A 74-year-old female with previous permanent pacemaker insertion for complete heart block and no history of connective tissue disease presented to our regional cardiothoracic center with progressive exertional shortness of breath. Transthoracic echocardiogram (TTE) confirmed severe calcific aortic stenosis associated with a pseudo-bicuspid aortic valve, and coronary angiography (Figure 1 A) showed an aortic root measuring within the normal diameter range. She underwent urgent aortic valve replacement using a 23-mm Aspire porcine bioprosthesis. Intraoperative transesophageal echocardiography (TEE) demonstrated a well-functioning aortic valve replacement, and she was discharged home after an uncomplicated recovery.

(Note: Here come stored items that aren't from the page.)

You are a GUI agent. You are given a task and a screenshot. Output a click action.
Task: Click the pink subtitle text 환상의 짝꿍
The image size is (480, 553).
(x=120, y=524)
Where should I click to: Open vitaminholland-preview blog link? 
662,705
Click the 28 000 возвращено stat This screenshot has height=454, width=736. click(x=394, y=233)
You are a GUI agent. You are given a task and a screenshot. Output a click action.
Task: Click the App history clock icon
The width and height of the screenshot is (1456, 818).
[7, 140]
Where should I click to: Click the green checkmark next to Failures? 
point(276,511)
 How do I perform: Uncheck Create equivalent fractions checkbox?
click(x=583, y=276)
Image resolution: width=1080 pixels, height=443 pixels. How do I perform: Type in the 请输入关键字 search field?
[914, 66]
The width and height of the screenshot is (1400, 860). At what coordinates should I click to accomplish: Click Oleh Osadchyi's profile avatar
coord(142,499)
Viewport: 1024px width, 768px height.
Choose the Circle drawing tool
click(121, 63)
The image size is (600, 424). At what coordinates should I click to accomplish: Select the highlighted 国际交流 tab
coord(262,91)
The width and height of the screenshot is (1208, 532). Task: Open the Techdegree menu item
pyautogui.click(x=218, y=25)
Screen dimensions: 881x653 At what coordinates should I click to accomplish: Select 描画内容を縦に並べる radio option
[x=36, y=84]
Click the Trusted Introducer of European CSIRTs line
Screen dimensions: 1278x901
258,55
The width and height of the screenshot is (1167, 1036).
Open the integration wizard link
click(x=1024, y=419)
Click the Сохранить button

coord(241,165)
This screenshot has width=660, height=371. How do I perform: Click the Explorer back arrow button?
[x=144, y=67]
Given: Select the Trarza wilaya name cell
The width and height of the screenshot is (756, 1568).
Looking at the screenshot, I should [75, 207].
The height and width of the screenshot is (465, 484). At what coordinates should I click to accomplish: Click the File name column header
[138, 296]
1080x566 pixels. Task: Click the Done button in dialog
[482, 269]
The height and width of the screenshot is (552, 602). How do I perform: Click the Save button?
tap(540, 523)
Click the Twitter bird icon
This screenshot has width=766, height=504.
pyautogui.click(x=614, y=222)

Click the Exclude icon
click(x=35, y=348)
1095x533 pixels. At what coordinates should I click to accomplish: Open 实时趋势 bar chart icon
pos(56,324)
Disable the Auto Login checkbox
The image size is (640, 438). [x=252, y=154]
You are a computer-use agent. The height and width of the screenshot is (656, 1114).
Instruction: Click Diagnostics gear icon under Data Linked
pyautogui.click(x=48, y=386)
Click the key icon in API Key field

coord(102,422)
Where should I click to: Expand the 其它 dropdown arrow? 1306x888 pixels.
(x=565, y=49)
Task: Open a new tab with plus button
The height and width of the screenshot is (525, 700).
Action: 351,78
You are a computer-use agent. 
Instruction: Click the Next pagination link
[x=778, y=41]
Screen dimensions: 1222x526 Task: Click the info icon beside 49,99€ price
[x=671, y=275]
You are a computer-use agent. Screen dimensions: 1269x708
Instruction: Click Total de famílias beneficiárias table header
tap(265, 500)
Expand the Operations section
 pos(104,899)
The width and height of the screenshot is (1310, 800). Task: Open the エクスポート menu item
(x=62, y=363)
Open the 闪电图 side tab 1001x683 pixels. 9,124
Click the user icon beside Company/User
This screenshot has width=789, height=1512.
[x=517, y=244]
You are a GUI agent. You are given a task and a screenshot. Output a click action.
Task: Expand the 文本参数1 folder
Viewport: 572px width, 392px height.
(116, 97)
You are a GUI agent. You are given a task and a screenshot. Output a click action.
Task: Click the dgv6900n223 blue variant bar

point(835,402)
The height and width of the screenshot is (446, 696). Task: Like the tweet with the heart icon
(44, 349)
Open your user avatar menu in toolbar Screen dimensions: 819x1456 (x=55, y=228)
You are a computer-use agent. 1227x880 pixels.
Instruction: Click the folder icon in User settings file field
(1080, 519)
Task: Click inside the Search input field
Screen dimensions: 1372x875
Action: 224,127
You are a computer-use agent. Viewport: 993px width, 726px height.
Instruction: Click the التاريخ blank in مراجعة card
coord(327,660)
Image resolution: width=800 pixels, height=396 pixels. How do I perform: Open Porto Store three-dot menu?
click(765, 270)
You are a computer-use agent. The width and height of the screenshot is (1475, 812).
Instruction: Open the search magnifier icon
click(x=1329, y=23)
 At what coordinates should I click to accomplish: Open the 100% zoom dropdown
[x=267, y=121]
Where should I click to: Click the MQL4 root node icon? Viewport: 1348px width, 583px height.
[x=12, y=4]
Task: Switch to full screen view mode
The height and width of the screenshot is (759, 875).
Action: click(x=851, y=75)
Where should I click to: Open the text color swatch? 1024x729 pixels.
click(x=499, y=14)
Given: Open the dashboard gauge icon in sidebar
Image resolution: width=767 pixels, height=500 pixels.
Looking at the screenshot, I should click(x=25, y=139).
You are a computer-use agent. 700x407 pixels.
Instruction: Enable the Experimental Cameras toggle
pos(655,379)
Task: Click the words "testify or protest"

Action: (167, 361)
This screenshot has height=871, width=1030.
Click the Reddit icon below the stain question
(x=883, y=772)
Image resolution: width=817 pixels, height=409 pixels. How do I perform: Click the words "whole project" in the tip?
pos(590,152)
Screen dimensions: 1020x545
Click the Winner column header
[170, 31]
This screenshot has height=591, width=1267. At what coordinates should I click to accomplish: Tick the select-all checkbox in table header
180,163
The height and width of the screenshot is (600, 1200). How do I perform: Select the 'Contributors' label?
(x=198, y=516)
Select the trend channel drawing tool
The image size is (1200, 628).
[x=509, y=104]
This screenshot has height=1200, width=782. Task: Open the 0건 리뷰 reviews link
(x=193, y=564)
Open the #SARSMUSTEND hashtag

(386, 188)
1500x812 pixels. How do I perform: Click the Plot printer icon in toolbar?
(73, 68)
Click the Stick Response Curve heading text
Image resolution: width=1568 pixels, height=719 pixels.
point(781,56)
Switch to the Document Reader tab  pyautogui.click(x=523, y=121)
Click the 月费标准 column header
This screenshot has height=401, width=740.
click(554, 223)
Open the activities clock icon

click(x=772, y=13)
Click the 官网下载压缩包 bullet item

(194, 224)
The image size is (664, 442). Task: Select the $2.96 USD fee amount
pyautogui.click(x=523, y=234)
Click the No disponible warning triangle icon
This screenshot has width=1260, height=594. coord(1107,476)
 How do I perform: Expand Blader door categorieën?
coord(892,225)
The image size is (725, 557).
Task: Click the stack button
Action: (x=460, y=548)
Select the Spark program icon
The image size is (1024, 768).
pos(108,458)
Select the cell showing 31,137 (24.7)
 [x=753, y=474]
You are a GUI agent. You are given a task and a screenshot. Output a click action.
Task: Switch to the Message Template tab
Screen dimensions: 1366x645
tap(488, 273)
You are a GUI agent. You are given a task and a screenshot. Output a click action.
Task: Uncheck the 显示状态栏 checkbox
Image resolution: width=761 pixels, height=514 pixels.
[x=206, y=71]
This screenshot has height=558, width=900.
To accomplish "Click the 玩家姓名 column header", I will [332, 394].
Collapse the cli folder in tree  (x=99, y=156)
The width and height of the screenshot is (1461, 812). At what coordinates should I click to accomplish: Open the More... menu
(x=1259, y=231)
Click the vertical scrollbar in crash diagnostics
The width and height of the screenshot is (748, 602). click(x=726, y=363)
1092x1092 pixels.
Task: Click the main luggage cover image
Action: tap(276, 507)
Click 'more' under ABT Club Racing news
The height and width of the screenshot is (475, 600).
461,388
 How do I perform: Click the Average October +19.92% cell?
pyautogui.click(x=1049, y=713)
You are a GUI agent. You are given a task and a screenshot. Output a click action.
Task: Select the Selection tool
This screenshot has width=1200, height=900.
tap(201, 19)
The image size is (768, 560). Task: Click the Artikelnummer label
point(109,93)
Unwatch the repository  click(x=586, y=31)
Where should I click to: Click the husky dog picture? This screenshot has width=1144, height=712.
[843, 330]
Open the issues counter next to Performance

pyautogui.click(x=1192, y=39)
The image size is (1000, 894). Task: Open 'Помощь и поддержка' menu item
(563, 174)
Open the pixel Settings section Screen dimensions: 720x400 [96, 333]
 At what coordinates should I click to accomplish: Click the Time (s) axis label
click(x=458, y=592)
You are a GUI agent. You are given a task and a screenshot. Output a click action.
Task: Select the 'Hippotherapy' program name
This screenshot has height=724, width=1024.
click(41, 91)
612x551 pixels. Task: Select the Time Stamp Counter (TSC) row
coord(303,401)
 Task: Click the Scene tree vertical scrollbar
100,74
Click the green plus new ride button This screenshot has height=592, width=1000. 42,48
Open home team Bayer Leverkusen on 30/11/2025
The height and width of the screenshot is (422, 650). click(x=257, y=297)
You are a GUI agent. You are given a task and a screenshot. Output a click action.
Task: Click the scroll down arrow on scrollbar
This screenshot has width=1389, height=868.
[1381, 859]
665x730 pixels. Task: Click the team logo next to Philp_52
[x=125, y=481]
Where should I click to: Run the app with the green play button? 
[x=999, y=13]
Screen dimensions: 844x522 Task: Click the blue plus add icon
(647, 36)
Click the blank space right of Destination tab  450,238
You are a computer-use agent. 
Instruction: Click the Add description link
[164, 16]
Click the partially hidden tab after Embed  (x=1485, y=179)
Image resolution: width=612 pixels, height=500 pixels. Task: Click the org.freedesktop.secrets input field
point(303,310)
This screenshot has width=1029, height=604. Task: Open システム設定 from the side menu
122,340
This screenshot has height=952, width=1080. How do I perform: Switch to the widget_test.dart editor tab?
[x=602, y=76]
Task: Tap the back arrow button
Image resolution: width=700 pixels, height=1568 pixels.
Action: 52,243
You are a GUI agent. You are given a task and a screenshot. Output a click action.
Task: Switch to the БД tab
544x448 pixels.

Nine years later, when the patient was 83 years old, a surveillance transthoracic echocardiogram suggested aortic dilatation. A computed tomography (CT) scan (Figure 1 B-D) of the thoracic aorta was performed for further evaluation, revealing an isolated aneurysm of the aortic root measuring 7.6 × 5.1 cm at the sinus of Valsalva, with normal dimensions of the sinotubular junction, ascending aorta, and distal thoracic aorta. This unusual pattern of aortic dilatation raised the possibility of syphilitic aortitis, although the patient’s history could not corroborate the CT findings.
The case was discussed at our departmental aortic multidisciplinary team meeting. Owing to the patient’s generalized frailty and the perceived perioperative risks associated with repeat surgery, conservative management was advised with ongoing medical follow-up.
Judicious clinical assessment combined with periodic echocardiographic surveillance following surgical valve intervention is essential to monitor residual or concurrent non-intervened valve disease. As demonstrated in this case, such an approach can also identify novel pathologies affecting the heart and great vessels, permitting their operative management where appropriate. Although the delayed aortic root expansion following aortic valve replacement is well documented, the prophylactic replacement of the aortic root when not significantly dilated (< 45 mm) is not justified by current guidelines in non-aortopathy populations.
The authors have no competing interests to declare.